Gov. Rick Scott did well handling Hurricane Irma, according to a new statewide poll, but Floridians are not necessarily more likely to heed evacuation orders in future storms.
In the survey, conducted by Jacksonville-based Mason-Dixon Polling & Strategy, 35 percent gave Scott a rating of “excellent,” 31 percent “good,” 25 percent “fair,” and 4 percent “poor.” Five percent weren’t sure.
Republicans thought most highly of Scott’s hurricane job performance: 89 percent of Republicans rated it “excellent” or “good,” compared to 62 percent of independents and 49 percent of Democrats.

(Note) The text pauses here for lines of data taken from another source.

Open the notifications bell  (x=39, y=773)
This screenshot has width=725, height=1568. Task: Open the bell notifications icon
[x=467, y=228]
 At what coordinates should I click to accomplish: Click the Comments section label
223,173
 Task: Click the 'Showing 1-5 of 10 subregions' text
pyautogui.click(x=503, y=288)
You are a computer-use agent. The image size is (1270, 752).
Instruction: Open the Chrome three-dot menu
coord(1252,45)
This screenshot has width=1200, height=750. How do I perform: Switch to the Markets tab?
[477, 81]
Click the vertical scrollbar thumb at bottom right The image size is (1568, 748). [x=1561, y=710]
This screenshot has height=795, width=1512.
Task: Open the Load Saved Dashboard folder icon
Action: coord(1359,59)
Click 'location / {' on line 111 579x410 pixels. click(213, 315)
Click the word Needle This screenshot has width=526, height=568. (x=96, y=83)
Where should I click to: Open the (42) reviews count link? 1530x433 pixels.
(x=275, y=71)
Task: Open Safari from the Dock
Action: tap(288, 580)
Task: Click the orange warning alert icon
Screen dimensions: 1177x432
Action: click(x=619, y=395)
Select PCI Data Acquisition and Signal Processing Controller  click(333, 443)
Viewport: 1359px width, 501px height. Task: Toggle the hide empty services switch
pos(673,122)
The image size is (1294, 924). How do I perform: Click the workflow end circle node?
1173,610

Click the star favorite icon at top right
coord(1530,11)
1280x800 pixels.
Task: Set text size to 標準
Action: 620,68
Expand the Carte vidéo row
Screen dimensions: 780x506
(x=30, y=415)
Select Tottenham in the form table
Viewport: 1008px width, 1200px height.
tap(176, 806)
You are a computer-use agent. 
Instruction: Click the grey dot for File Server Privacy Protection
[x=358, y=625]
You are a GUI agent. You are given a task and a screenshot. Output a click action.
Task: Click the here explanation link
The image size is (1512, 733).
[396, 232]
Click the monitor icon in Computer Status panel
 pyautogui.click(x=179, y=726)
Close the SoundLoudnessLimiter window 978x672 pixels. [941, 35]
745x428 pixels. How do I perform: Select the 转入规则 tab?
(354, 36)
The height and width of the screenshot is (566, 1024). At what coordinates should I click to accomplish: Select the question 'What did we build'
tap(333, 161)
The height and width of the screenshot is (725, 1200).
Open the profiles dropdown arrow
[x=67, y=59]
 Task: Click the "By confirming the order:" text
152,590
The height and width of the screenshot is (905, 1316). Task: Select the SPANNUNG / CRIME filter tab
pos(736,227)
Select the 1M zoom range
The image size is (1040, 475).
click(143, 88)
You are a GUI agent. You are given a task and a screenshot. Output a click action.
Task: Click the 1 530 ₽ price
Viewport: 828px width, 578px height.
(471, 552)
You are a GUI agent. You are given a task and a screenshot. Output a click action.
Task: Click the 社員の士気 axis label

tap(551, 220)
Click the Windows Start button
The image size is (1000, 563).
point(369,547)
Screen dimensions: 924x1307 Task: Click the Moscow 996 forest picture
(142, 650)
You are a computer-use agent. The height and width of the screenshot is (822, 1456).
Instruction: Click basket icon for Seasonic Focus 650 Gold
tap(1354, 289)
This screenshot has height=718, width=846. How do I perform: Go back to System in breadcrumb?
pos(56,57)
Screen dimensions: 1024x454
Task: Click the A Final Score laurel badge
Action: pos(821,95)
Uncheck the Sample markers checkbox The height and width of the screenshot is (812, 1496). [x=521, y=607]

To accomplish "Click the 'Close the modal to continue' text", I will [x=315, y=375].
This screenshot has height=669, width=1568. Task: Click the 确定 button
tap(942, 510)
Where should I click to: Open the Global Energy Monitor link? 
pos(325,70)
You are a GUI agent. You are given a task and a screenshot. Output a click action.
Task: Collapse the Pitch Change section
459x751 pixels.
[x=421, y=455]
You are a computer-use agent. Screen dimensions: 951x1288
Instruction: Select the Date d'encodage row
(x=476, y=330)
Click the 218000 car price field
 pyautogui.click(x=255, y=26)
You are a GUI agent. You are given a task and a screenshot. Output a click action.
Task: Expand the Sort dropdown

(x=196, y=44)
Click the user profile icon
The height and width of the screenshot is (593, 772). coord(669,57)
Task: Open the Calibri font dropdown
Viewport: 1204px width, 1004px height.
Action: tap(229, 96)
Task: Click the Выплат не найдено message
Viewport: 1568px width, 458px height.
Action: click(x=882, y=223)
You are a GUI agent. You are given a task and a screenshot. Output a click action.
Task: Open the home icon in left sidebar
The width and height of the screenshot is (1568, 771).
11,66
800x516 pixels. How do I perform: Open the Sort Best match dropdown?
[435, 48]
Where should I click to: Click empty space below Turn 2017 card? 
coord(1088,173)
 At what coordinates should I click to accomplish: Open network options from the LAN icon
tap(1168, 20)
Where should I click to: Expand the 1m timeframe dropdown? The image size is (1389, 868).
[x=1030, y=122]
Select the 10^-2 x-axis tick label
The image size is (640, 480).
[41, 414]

Irma, a massive Category 4 storm when it made landfall in the Florida Keys on Sept. 10, threatened to roll up the spine of the state, forcing widespread local evacuation orders. Nearly 32 percent of Floridians left their homes, Mason-Dixon found, but 43 percent of people under evacuation orders stayed put. Thirteen percent of people evacuated without having to do so.
“Next time round could be a different story, as many Floridians indicate that they will rethink their actions,” pollster Brad Coker wrote in a memo summarizing the results.
Fifty-seven percent of respondents said they would follow another evacuation order. Of 19 percent who did for Irma, 71 percent said they would do so again.
But of the 14 percent of respondents ordered to leave who stayed home, only 19 percent said they would evacuate in the future — suggesting they felt justified in ignoring the orders after Irma spared most of the state from her worst fury.
Still, of the 54 percent of Floridians who didn’t get an evacuation order and stayed home, 62 percent said they would leave if ordered to do so. And of the 13 percent of people who evacuated without being ordered to do so, 57 percent said they would leave again, under a government order or not.
Mason-Dixon surveyed 625 registered Florida voters by phone between Oct. 17-19. The poll has an error margin of plus or minus 4 percentage points.